Saturday, Sunday and Friday, originally titled Sabato, domenica e venerdì, is a 1979 Italian anthology comedy film directed by Castellano & Pipolo, Pasquale Festa Campanile and Sergio Martino.

== Plot ==
The film is divided into three episodes that have as their theme the love and public relations.

=== I segment ===
Nicholas La Brocca deals with public relations, but he is also an engineer and must accommodate in Italy a beautiful Japanese female engineer, arrived in the Belpaese to bury the ashes of her grandfather, as the old man wanted in the will before die. Nicola and the Japanese girl fall in love, although Nicola already has a girlfriend.

=== II segment ===
The truck driver Mario is convinced from the neighbor Enza to pretend to be married to her. In fact the girl is of Sicilian origin, and for years lives in the city, and knows that the parents want to see her married with children, otherwise they would not approve. So Mario has to bear all weekend the crazy needs of the false Sicilian relatives.

=== III segment ===
Ambroise Constantin is a dancing master who has a luxurious dance school. He is a very rich man and he is revered by his young dancers, except for the rebel girl Jacqueline, who wants to marry the gangster Fred. Ambroise must prevent it.

== Cast ==

=== Sabato (Saturday) ===
- Adriano Celentano: Ambrose Costantin
- Edwige Fenech: Eng.
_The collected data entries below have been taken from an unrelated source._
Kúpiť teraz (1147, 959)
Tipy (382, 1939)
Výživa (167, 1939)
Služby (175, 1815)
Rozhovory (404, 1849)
Tokimoto
- Michele Placido: Mario Salvetti
- Lino Banfi: Nicola La Brocca
- Milena Vukotic: Clelia Benelli
- Lory Del Santo: Baby
- Daniele Vargas: Director of La Brocca
- Gino Pagnani: "Zaikoto" worker
- Salvatore Baccaro: Gustavo
- Nello Pazzafini: brother of Gustavo
(directed by Sergio Martino)

=== Domenica (Sunday) ===
- Barbara Bouchet: Enza Paternò
- Michele Placido: Mario Salvetti
- Manuel Zarzo: Camillo Magnaghi
(directed by Pasquale Festa Campanile)

=== Venerdì (Friday) ===
- Adriano Celentano: Ambrose Costantin
- Lova Moor: Jacqueline
- Manuel Gallardo: Fred
- Salvatore Borgese: scagnozzo del gangster
(directed by Castellano & Pipolo)

==Release==
Saturday, Sunday and Friday was released in Italy on 20 October 1979.